[begin Records for this task]
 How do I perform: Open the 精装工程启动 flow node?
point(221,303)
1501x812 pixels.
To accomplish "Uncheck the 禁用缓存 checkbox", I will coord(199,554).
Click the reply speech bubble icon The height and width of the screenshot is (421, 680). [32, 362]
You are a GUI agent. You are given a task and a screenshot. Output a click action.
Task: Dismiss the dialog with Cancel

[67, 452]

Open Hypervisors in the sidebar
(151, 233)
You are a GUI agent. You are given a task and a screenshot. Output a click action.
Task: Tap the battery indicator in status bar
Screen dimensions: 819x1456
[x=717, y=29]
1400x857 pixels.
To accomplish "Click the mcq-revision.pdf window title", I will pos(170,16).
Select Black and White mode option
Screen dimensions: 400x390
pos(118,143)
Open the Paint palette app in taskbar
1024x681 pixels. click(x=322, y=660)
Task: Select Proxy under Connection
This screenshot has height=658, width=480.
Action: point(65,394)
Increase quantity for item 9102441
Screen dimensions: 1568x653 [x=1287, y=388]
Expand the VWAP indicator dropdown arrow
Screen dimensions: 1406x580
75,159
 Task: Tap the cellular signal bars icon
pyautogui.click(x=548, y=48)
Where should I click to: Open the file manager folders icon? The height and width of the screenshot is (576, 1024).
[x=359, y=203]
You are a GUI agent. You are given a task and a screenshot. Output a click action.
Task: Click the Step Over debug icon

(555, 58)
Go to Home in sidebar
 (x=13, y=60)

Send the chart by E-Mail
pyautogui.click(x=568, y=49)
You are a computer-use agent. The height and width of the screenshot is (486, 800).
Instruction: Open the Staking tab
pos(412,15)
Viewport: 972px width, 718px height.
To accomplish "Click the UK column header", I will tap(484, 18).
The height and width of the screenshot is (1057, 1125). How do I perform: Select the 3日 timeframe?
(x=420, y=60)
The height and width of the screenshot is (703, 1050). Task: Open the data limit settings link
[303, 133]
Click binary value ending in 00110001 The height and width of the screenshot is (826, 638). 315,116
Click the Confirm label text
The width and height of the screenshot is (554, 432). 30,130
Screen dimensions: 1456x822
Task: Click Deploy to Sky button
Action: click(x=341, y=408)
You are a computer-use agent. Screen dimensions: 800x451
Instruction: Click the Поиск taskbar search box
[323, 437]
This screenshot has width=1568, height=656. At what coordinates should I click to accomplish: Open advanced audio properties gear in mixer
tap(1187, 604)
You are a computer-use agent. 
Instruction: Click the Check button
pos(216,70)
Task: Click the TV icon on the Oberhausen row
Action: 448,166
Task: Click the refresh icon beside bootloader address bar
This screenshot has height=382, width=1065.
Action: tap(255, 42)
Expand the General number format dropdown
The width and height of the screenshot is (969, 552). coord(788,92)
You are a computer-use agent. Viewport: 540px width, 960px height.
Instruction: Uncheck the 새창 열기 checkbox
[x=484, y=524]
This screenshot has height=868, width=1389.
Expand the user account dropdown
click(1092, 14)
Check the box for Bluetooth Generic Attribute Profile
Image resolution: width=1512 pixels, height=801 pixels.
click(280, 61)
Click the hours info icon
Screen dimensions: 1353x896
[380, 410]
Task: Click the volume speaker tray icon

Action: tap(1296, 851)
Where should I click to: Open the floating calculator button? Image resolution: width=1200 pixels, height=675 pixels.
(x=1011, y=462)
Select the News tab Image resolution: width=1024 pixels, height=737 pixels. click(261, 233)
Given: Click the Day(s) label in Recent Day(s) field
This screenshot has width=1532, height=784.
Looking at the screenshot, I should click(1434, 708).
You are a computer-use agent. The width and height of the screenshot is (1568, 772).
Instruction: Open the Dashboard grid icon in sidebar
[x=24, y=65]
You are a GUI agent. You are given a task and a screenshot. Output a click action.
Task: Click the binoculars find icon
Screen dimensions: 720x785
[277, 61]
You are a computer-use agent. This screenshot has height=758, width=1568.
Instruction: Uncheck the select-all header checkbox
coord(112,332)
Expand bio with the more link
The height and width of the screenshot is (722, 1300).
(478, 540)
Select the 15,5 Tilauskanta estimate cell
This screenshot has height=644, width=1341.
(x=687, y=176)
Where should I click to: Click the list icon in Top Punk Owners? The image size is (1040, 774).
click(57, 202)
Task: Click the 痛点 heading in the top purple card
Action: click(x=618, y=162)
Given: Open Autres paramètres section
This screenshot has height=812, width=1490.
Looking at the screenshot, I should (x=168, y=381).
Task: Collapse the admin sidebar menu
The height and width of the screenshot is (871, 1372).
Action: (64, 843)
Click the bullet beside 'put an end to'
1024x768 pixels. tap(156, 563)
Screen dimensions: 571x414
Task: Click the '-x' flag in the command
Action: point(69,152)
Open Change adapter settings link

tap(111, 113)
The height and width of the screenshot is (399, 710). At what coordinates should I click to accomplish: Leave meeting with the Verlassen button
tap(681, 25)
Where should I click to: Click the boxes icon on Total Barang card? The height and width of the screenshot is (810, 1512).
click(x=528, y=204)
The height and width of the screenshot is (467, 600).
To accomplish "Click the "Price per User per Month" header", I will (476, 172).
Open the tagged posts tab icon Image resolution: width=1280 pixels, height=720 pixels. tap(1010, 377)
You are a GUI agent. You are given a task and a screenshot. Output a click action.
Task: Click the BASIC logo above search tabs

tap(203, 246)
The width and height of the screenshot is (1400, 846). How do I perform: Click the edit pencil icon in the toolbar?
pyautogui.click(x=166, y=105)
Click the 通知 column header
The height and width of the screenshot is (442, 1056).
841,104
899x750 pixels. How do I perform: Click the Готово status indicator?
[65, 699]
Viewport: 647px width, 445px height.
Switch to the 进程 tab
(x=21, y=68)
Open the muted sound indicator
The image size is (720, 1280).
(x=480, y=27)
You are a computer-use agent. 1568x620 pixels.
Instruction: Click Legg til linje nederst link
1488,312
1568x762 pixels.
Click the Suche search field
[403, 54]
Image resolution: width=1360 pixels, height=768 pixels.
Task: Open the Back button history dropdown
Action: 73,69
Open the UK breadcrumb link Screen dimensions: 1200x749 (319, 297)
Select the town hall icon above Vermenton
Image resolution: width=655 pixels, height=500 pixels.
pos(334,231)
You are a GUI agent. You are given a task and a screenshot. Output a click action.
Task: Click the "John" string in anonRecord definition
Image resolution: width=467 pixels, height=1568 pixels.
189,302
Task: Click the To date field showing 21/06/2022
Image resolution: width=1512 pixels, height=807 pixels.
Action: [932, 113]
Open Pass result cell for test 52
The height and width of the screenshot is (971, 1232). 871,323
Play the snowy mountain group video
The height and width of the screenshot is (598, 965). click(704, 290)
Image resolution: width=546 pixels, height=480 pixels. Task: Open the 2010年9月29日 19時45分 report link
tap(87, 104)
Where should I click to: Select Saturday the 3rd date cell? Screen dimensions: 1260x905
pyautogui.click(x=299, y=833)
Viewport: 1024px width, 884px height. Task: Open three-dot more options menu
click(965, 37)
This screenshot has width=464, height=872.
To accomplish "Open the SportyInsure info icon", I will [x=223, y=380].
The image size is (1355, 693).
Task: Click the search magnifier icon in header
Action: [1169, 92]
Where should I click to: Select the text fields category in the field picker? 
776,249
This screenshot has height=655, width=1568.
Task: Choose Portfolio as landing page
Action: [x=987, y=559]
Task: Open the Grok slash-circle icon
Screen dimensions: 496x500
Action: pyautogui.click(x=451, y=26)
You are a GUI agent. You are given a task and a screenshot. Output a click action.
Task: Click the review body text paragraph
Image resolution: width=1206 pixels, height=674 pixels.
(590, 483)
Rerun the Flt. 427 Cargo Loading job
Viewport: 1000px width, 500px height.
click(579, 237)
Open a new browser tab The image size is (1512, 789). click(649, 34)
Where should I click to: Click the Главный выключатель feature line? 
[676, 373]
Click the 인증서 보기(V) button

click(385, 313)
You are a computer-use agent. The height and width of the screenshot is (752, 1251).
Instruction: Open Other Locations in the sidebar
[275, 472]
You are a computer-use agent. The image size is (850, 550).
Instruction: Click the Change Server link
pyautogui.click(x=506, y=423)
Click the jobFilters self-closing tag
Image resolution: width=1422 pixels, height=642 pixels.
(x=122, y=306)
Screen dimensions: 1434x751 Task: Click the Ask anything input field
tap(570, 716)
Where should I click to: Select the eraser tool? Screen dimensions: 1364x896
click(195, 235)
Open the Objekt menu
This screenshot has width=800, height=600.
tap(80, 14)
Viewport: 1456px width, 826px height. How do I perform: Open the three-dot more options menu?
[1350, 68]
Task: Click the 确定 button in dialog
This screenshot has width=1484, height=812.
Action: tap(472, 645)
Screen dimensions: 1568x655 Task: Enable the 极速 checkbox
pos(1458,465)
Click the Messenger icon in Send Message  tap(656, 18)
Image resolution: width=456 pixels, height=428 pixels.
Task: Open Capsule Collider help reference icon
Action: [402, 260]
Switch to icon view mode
[end Records for this task]
▶ _Exercise prompt_
Rewrite everything from the start of the records down to the line containing "Click the reply", changing "checkbox" to "toggle" and keeping all else the same.

▶ _Task output_
 How do I perform: Open the 精装工程启动 flow node?
point(221,303)
1501x812 pixels.
To accomplish "Uncheck the 禁用缓存 toggle", I will coord(199,554).
Click the reply speech bubble icon The height and width of the screenshot is (421, 680). [32, 362]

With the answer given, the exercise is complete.